- EXERCISE GOAL -
Reproduce every line of the listing below verbatim, from the first line to the last.

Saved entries
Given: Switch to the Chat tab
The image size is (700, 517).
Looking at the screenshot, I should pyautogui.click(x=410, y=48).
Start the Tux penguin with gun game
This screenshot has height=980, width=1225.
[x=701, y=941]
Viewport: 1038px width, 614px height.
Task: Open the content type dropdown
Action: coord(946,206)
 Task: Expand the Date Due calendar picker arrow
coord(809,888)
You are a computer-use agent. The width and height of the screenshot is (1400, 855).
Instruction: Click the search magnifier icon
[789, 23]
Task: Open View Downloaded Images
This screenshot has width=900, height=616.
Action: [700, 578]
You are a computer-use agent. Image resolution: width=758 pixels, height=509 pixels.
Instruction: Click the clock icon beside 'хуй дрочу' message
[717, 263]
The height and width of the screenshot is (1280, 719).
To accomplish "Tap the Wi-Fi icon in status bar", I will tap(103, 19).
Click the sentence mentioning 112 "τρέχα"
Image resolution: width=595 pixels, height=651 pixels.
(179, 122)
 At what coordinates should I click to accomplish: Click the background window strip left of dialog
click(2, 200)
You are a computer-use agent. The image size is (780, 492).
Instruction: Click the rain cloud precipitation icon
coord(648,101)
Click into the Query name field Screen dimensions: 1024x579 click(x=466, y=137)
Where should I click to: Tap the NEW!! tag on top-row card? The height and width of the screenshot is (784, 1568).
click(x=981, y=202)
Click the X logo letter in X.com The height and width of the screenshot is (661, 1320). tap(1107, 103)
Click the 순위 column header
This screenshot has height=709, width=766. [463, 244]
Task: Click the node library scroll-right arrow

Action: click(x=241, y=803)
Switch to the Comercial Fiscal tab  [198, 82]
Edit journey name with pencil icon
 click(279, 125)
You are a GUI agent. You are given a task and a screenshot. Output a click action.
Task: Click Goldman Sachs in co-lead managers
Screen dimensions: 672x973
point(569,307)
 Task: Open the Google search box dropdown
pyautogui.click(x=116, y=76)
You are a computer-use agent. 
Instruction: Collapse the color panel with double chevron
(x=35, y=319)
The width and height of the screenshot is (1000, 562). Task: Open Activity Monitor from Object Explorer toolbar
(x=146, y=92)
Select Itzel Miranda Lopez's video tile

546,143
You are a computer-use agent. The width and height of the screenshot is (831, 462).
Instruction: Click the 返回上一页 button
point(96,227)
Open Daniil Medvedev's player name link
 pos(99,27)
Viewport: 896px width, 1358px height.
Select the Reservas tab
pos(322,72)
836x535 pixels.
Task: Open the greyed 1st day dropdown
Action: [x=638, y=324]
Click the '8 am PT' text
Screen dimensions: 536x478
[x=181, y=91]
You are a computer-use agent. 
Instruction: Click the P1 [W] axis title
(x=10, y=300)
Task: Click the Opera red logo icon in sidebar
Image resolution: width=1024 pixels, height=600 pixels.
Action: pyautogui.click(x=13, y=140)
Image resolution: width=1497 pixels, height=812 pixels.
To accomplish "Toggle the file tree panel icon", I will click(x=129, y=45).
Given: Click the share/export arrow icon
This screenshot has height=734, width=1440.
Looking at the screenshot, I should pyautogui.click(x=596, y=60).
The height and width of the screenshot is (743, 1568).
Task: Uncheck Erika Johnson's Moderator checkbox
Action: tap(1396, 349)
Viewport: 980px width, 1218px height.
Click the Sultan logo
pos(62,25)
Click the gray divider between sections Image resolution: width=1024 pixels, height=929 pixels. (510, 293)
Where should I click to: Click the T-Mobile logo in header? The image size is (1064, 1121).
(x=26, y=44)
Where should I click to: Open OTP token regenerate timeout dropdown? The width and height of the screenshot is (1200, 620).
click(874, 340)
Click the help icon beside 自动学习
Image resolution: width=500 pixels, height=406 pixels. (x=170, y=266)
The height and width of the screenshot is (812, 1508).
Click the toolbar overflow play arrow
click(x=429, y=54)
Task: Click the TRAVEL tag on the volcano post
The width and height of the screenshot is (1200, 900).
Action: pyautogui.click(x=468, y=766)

- TASK OUTPUT -
Given: Switch to the Chat tab
The image size is (700, 517).
Looking at the screenshot, I should pyautogui.click(x=410, y=48).
Start the Tux penguin with gun game
This screenshot has height=980, width=1225.
[x=701, y=941]
Viewport: 1038px width, 614px height.
Task: Open the content type dropdown
Action: coord(946,206)
 Task: Expand the Date Due calendar picker arrow
coord(809,888)
You are a computer-use agent. The width and height of the screenshot is (1400, 855).
Instruction: Click the search magnifier icon
[789, 23]
Task: Open View Downloaded Images
This screenshot has width=900, height=616.
Action: [700, 578]
You are a computer-use agent. Image resolution: width=758 pixels, height=509 pixels.
Instruction: Click the clock icon beside 'хуй дрочу' message
[717, 263]
The height and width of the screenshot is (1280, 719).
To accomplish "Tap the Wi-Fi icon in status bar", I will tap(103, 19).
Click the sentence mentioning 112 "τρέχα"
Image resolution: width=595 pixels, height=651 pixels.
(179, 122)
 At what coordinates should I click to accomplish: Click the background window strip left of dialog
click(2, 200)
You are a computer-use agent. The image size is (780, 492).
Instruction: Click the rain cloud precipitation icon
coord(648,101)
Click into the Query name field Screen dimensions: 1024x579 click(x=466, y=137)
Where should I click to: Tap the NEW!! tag on top-row card? The height and width of the screenshot is (784, 1568).
click(x=981, y=202)
Click the X logo letter in X.com The height and width of the screenshot is (661, 1320). tap(1107, 103)
Click the 순위 column header
This screenshot has height=709, width=766. [463, 244]
Task: Click the node library scroll-right arrow

Action: click(x=241, y=803)
Switch to the Comercial Fiscal tab  [198, 82]
Edit journey name with pencil icon
 click(279, 125)
You are a GUI agent. You are given a task and a screenshot. Output a click action.
Task: Click Goldman Sachs in co-lead managers
Screen dimensions: 672x973
point(569,307)
 Task: Open the Google search box dropdown
pyautogui.click(x=116, y=76)
You are a computer-use agent. 
Instruction: Collapse the color panel with double chevron
(x=35, y=319)
The width and height of the screenshot is (1000, 562). Task: Open Activity Monitor from Object Explorer toolbar
(x=146, y=92)
Select Itzel Miranda Lopez's video tile

546,143
You are a computer-use agent. The width and height of the screenshot is (831, 462).
Instruction: Click the 返回上一页 button
point(96,227)
Open Daniil Medvedev's player name link
 pos(99,27)
Viewport: 896px width, 1358px height.
Select the Reservas tab
pos(322,72)
836x535 pixels.
Task: Open the greyed 1st day dropdown
Action: [x=638, y=324]
Click the '8 am PT' text
Screen dimensions: 536x478
[x=181, y=91]
You are a computer-use agent. 
Instruction: Click the P1 [W] axis title
(x=10, y=300)
Task: Click the Opera red logo icon in sidebar
Image resolution: width=1024 pixels, height=600 pixels.
Action: pyautogui.click(x=13, y=140)
Image resolution: width=1497 pixels, height=812 pixels.
To accomplish "Toggle the file tree panel icon", I will click(x=129, y=45).
Given: Click the share/export arrow icon
This screenshot has height=734, width=1440.
Looking at the screenshot, I should pyautogui.click(x=596, y=60).
The height and width of the screenshot is (743, 1568).
Task: Uncheck Erika Johnson's Moderator checkbox
Action: tap(1396, 349)
Viewport: 980px width, 1218px height.
Click the Sultan logo
pos(62,25)
Click the gray divider between sections Image resolution: width=1024 pixels, height=929 pixels. (510, 293)
Where should I click to: Click the T-Mobile logo in header? The image size is (1064, 1121).
(x=26, y=44)
Where should I click to: Open OTP token regenerate timeout dropdown? The width and height of the screenshot is (1200, 620).
click(874, 340)
Click the help icon beside 自动学习
Image resolution: width=500 pixels, height=406 pixels. (x=170, y=266)
The height and width of the screenshot is (812, 1508).
Click the toolbar overflow play arrow
click(x=429, y=54)
Task: Click the TRAVEL tag on the volcano post
The width and height of the screenshot is (1200, 900).
Action: pyautogui.click(x=468, y=766)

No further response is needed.